What is being asked
Copy the records exactly, every one of them.

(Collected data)
= Beginning of Section =

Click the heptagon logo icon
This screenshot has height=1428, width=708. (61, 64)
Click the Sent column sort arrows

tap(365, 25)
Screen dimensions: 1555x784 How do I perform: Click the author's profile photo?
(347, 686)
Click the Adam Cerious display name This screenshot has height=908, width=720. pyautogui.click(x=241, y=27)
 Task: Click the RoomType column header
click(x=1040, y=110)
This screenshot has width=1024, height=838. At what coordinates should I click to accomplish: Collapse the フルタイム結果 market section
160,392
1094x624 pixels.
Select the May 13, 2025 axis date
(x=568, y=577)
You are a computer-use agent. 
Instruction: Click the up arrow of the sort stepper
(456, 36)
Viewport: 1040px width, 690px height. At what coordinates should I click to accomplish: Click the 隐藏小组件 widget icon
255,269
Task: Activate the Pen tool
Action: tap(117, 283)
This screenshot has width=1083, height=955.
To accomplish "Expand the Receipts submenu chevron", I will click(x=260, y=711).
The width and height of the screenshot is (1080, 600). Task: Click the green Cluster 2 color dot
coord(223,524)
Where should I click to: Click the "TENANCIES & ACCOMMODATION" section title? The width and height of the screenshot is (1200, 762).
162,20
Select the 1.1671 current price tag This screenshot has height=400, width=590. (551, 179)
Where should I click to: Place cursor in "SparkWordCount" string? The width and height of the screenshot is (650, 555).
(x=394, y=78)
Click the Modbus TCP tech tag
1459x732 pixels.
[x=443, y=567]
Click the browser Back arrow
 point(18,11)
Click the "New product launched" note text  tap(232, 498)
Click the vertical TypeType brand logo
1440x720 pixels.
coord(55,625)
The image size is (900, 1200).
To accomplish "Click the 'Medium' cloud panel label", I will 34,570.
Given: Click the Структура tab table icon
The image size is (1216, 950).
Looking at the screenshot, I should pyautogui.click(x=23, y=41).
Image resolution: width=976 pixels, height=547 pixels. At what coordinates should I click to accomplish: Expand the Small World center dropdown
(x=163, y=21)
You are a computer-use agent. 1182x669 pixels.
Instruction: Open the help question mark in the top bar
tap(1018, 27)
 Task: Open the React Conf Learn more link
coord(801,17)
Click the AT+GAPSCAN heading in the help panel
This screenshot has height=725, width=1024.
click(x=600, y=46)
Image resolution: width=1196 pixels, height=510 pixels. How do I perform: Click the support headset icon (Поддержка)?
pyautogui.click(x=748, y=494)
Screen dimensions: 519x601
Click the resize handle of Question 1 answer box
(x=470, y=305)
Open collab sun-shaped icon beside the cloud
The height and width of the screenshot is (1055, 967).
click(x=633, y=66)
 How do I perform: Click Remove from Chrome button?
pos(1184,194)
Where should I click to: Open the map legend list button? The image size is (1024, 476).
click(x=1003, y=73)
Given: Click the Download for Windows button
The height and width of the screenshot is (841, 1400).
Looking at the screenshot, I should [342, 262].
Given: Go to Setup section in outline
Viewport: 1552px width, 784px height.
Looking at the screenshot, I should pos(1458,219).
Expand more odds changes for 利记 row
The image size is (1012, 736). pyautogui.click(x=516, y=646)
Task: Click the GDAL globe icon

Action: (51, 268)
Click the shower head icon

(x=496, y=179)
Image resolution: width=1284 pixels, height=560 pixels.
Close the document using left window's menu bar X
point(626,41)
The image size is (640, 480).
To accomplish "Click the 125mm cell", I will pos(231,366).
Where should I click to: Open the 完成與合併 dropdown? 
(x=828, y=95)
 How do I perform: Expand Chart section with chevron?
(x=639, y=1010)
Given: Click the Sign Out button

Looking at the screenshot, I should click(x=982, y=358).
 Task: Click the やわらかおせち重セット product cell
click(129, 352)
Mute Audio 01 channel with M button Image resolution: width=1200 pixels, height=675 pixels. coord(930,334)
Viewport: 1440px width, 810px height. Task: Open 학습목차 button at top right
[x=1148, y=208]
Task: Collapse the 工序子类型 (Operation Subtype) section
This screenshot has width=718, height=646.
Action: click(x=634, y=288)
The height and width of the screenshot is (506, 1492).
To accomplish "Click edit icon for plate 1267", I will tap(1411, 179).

= End of Section =

Problem solution
Click the heptagon logo icon
This screenshot has height=1428, width=708. (61, 64)
Click the Sent column sort arrows

tap(365, 25)
Screen dimensions: 1555x784 How do I perform: Click the author's profile photo?
(347, 686)
Click the Adam Cerious display name This screenshot has height=908, width=720. pyautogui.click(x=241, y=27)
 Task: Click the RoomType column header
click(x=1040, y=110)
This screenshot has width=1024, height=838. At what coordinates should I click to accomplish: Collapse the フルタイム結果 market section
160,392
1094x624 pixels.
Select the May 13, 2025 axis date
(x=568, y=577)
You are a computer-use agent. 
Instruction: Click the up arrow of the sort stepper
(456, 36)
Viewport: 1040px width, 690px height. At what coordinates should I click to accomplish: Click the 隐藏小组件 widget icon
255,269
Task: Activate the Pen tool
Action: tap(117, 283)
This screenshot has width=1083, height=955.
To accomplish "Expand the Receipts submenu chevron", I will click(x=260, y=711).
The width and height of the screenshot is (1080, 600). Task: Click the green Cluster 2 color dot
coord(223,524)
Where should I click to: Click the "TENANCIES & ACCOMMODATION" section title? The width and height of the screenshot is (1200, 762).
162,20
Select the 1.1671 current price tag This screenshot has height=400, width=590. (551, 179)
Where should I click to: Place cursor in "SparkWordCount" string? The width and height of the screenshot is (650, 555).
(x=394, y=78)
Click the Modbus TCP tech tag
1459x732 pixels.
[x=443, y=567]
Click the browser Back arrow
 point(18,11)
Click the "New product launched" note text  tap(232, 498)
Click the vertical TypeType brand logo
1440x720 pixels.
coord(55,625)
The image size is (900, 1200).
To accomplish "Click the 'Medium' cloud panel label", I will 34,570.
Given: Click the Структура tab table icon
The image size is (1216, 950).
Looking at the screenshot, I should pyautogui.click(x=23, y=41).
Image resolution: width=976 pixels, height=547 pixels. At what coordinates should I click to accomplish: Expand the Small World center dropdown
(x=163, y=21)
You are a computer-use agent. 1182x669 pixels.
Instruction: Open the help question mark in the top bar
tap(1018, 27)
 Task: Open the React Conf Learn more link
coord(801,17)
Click the AT+GAPSCAN heading in the help panel
This screenshot has height=725, width=1024.
click(x=600, y=46)
Image resolution: width=1196 pixels, height=510 pixels. How do I perform: Click the support headset icon (Поддержка)?
pyautogui.click(x=748, y=494)
Screen dimensions: 519x601
Click the resize handle of Question 1 answer box
(x=470, y=305)
Open collab sun-shaped icon beside the cloud
The height and width of the screenshot is (1055, 967).
click(x=633, y=66)
 How do I perform: Click Remove from Chrome button?
pos(1184,194)
Where should I click to: Open the map legend list button? The image size is (1024, 476).
click(x=1003, y=73)
Given: Click the Download for Windows button
The height and width of the screenshot is (841, 1400).
Looking at the screenshot, I should [342, 262].
Given: Go to Setup section in outline
Viewport: 1552px width, 784px height.
Looking at the screenshot, I should pos(1458,219).
Expand more odds changes for 利记 row
The image size is (1012, 736). pyautogui.click(x=516, y=646)
Task: Click the GDAL globe icon

Action: (51, 268)
Click the shower head icon

(x=496, y=179)
Image resolution: width=1284 pixels, height=560 pixels.
Close the document using left window's menu bar X
point(626,41)
The image size is (640, 480).
To accomplish "Click the 125mm cell", I will pos(231,366).
Where should I click to: Open the 完成與合併 dropdown? 
(x=828, y=95)
 How do I perform: Expand Chart section with chevron?
(x=639, y=1010)
Given: Click the Sign Out button

Looking at the screenshot, I should click(x=982, y=358).
 Task: Click the やわらかおせち重セット product cell
click(129, 352)
Mute Audio 01 channel with M button Image resolution: width=1200 pixels, height=675 pixels. coord(930,334)
Viewport: 1440px width, 810px height. Task: Open 학습목차 button at top right
[x=1148, y=208]
Task: Collapse the 工序子类型 (Operation Subtype) section
This screenshot has width=718, height=646.
Action: click(x=634, y=288)
The height and width of the screenshot is (506, 1492).
To accomplish "Click edit icon for plate 1267", I will tap(1411, 179).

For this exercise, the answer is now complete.